── Data provided

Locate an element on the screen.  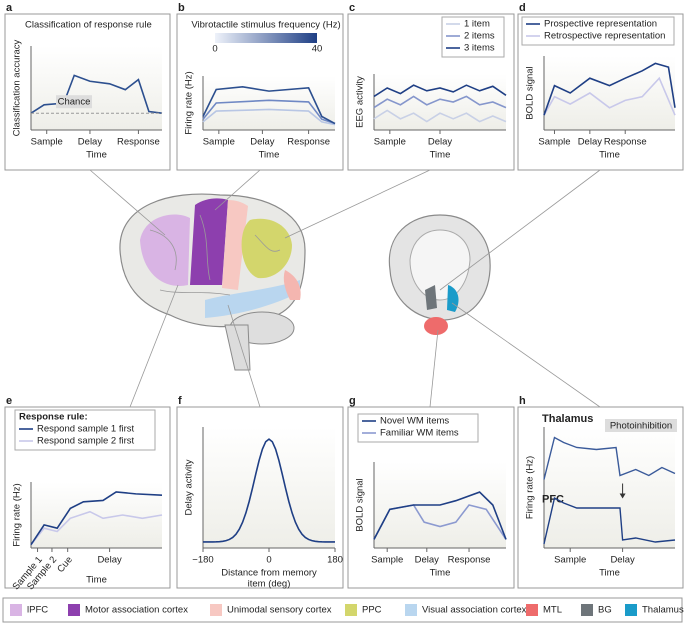
x-axis-label: Distance from memory is located at coordinates (269, 574).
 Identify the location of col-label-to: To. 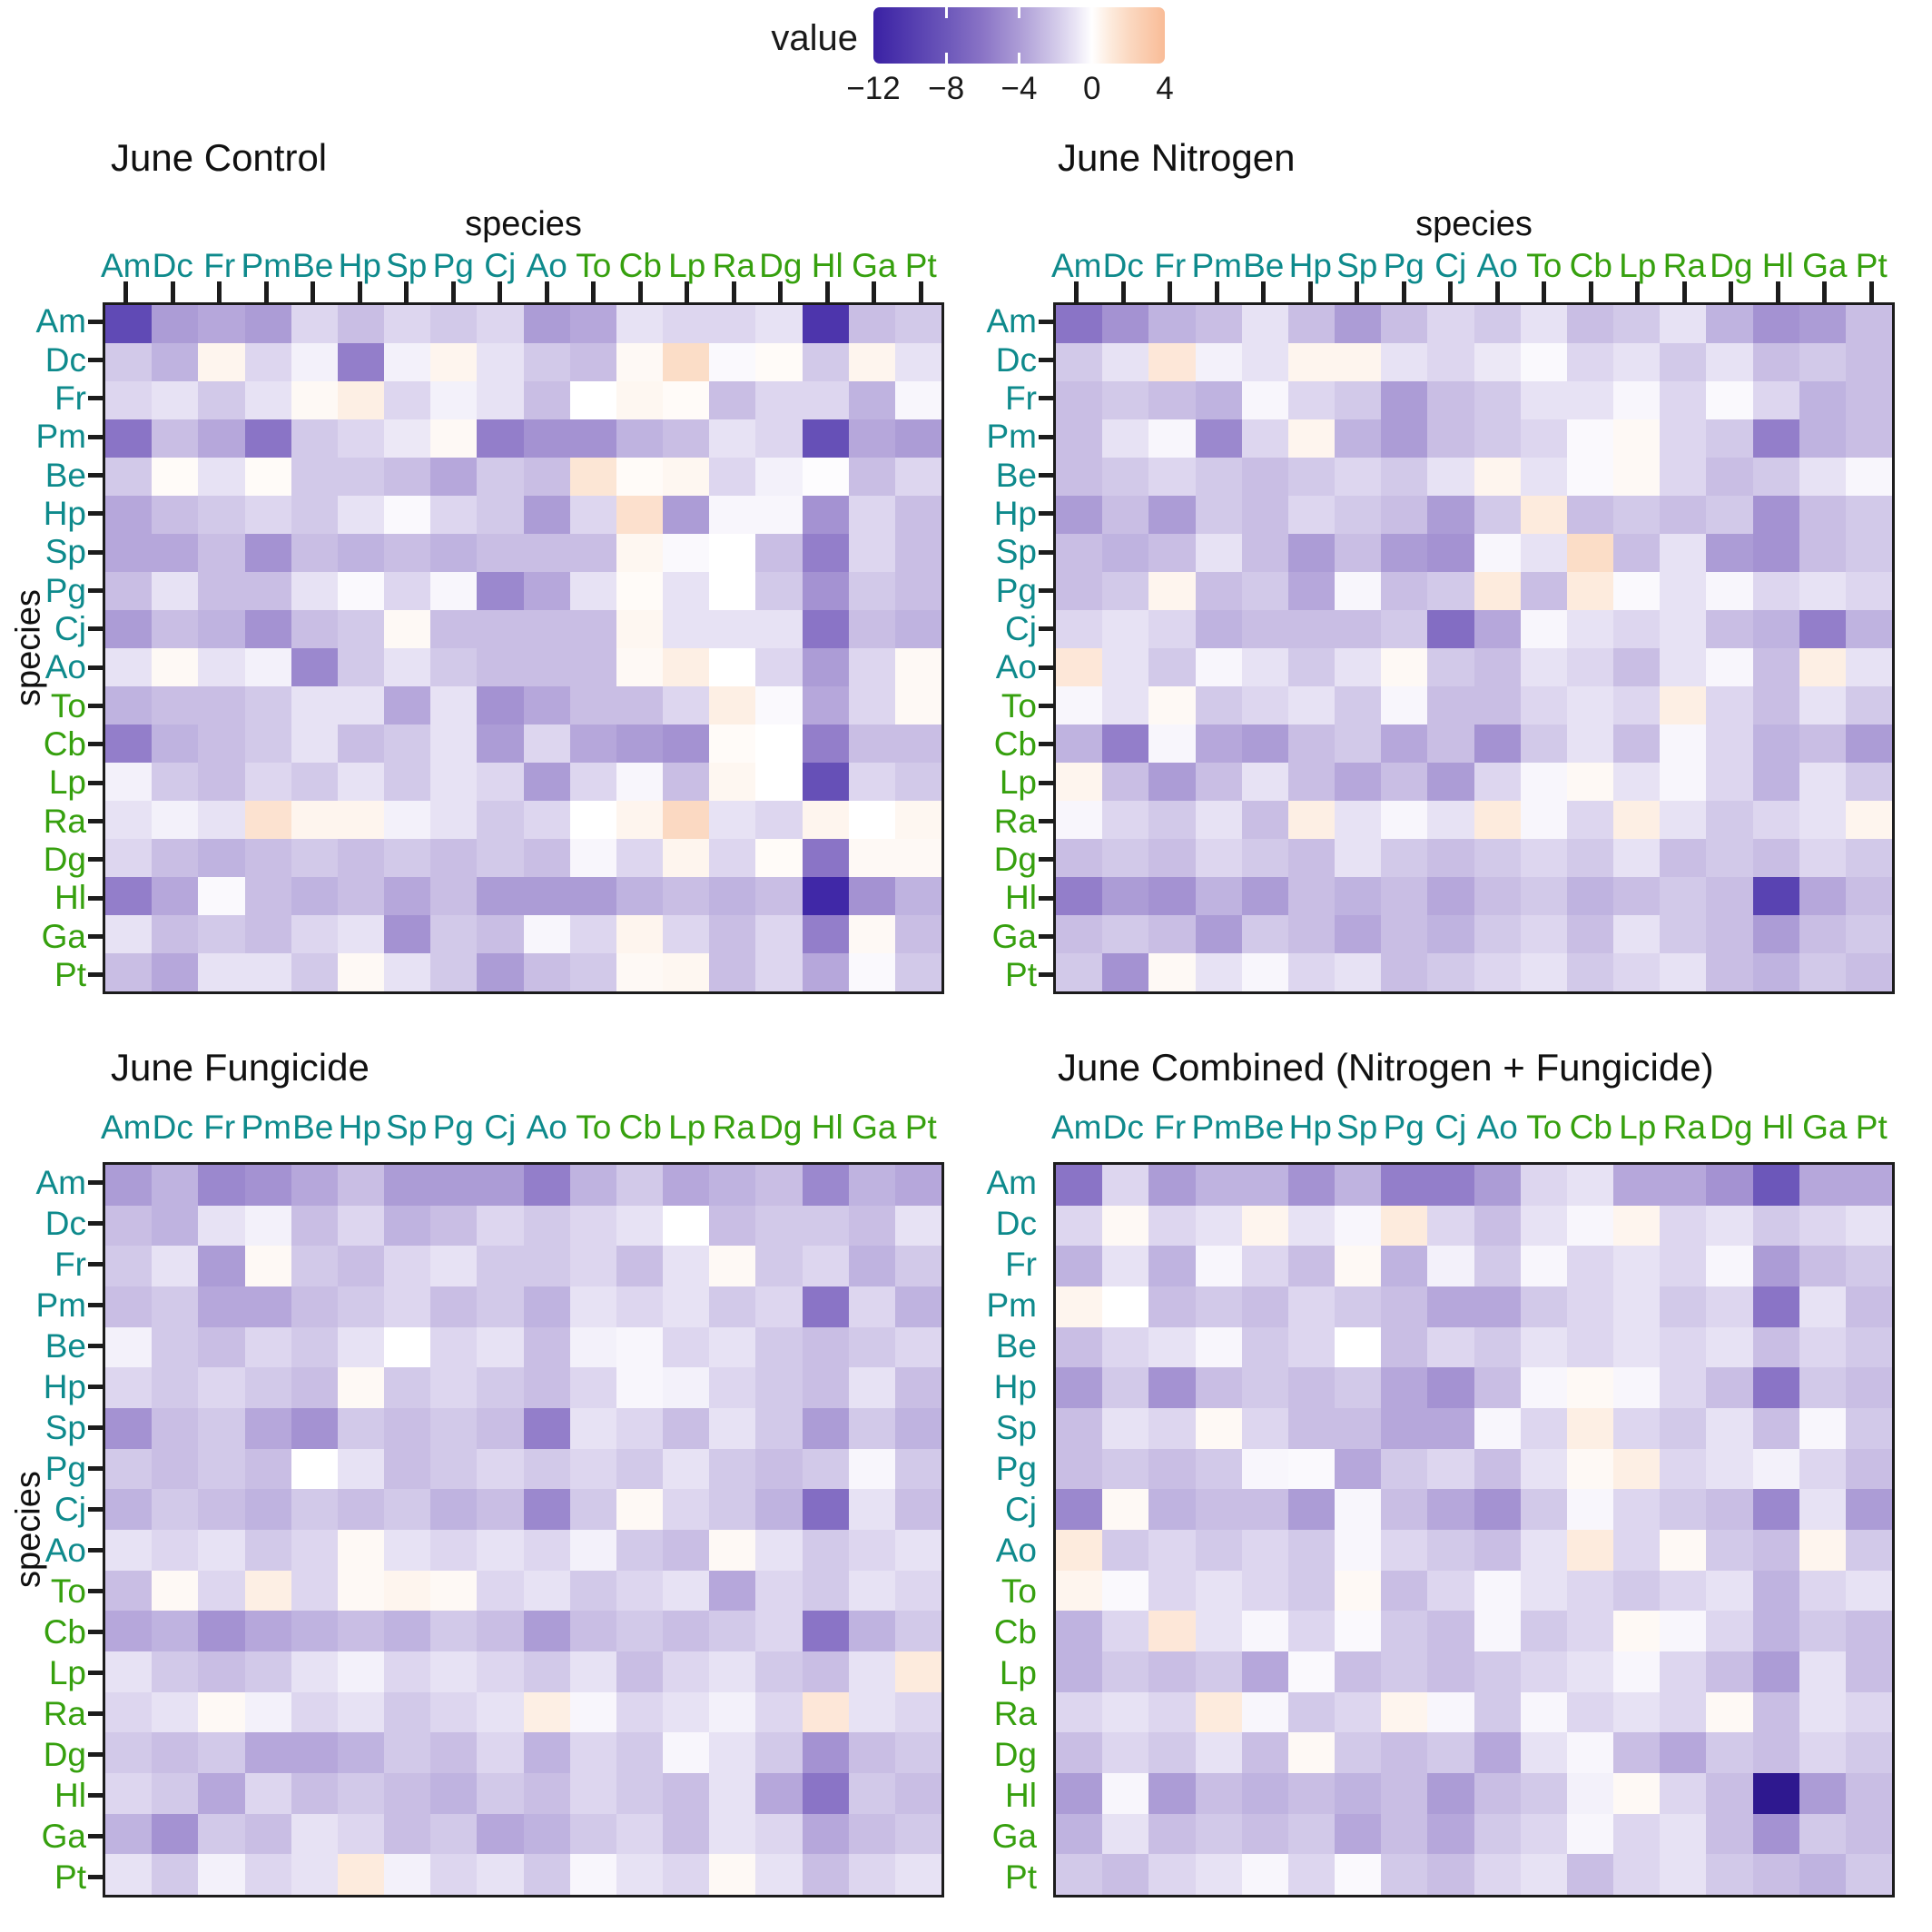
(1544, 266).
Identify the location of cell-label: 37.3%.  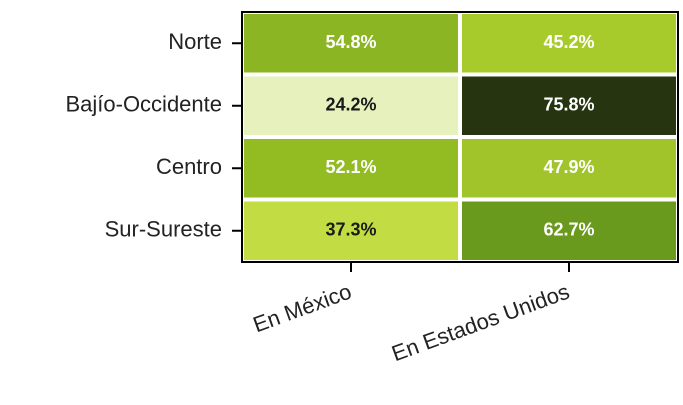
(350, 230).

────

**What you will do**
Convert all of the lines above into a JSON list of strings, one string per line, leaving out blank lines and the pictures.

**Worked solution**
[
  "Locate an element on the screen.  ",
  "x-axis-label: Distance from memory is located at coordinates (269, 574).",
  " Identify the location of col-label-to: To. ",
  "(1544, 266).",
  "Identify the location of cell-label: 37.3%.  ",
  "(350, 230)."
]